Soaps and lotions are an essential part of many skin-care routines, and yet many people have no idea what ingredients are used in commercial bath products.
Holly Bator-Dziewit, owner and manufacturer of Northern Catskills Essentials, decided to make her own soap more than 20 years ago when she experienced handmade soap for the first time.
“I was at a large flea market in D.C. about 25 years ago and I bought some soap from a woman there who made it in these big blocks and she would cut a piece off for you,” Bator-Dziewit said. “The soap was so nice. It felt good on my skin and I really liked the idea of a natural soap — so I learned how to make my own soap.”
Bator-Dziewit uses organic, food grade additives such as organic cow’s milk, goat’s milk and yogurt; and plant-based oils. The primary ingredient for soap is sodium hydroxide — or potash. Bator-Dziewit has experimented with making her own potash and has participated in several Delaware County Historical Society demonstrations as a soap-maker.
“Back then they ran water through the ash until they had sodium hydroxide,” Bator-Dziewit said. “Then they would put it on the fire and stir and stir and stir, two days or so, keeping it at a low temperature.”
Bator-Dziewit lives in Stamford, but she sells her soaps and lotions all over the region. As a member of several artisans’ guilds, including the Oneonta Artisans’ Guild, Bator-Dziewit has met many people who have left a fulltime job to pursue a passion that grew out of a hobby.

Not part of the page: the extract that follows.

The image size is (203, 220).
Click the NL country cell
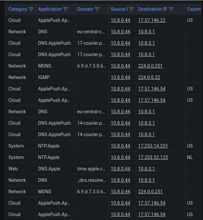(190, 157)
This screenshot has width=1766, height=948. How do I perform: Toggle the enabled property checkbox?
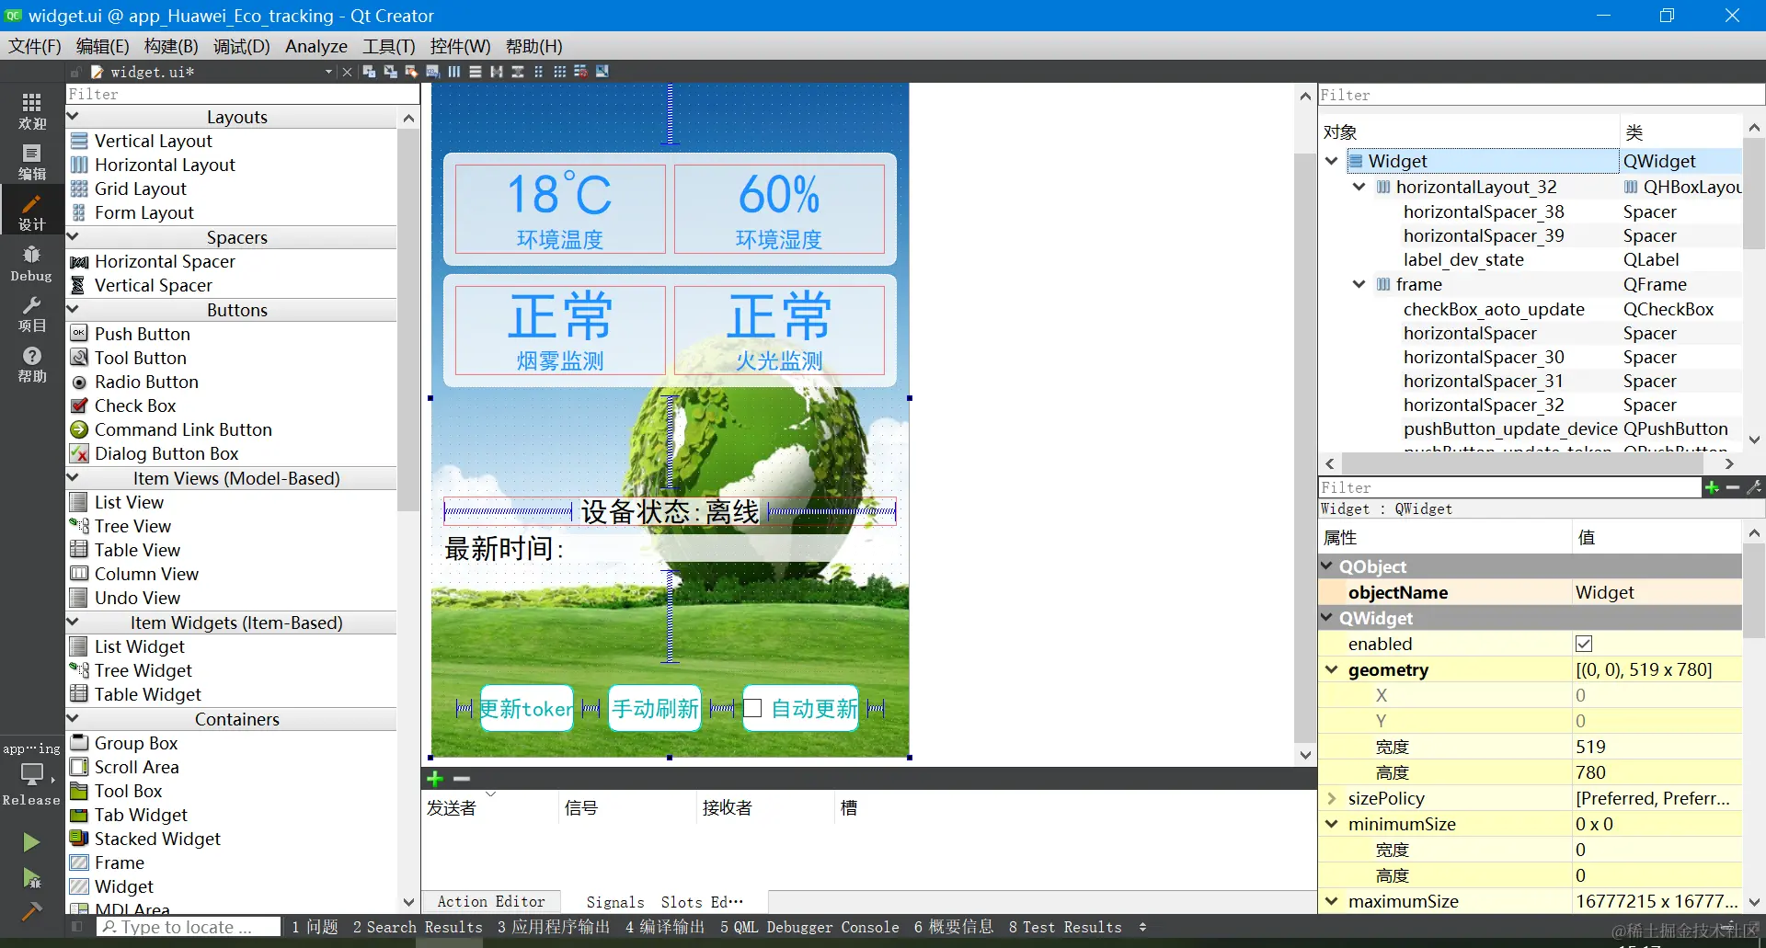pyautogui.click(x=1584, y=644)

“I started out like most people who make things to sell,” Bator-Dziewit said. “I started making soap, and I like what I made, so I gave it away to people as presents. My family and friends started asking me for the soap and offering to pay for it — so I started to package my soaps and lotions and started really thinking about making a good product. I started experimenting with different essential oils and different ways of making my soap. Sometimes I would have a volcano erupt on my stove.”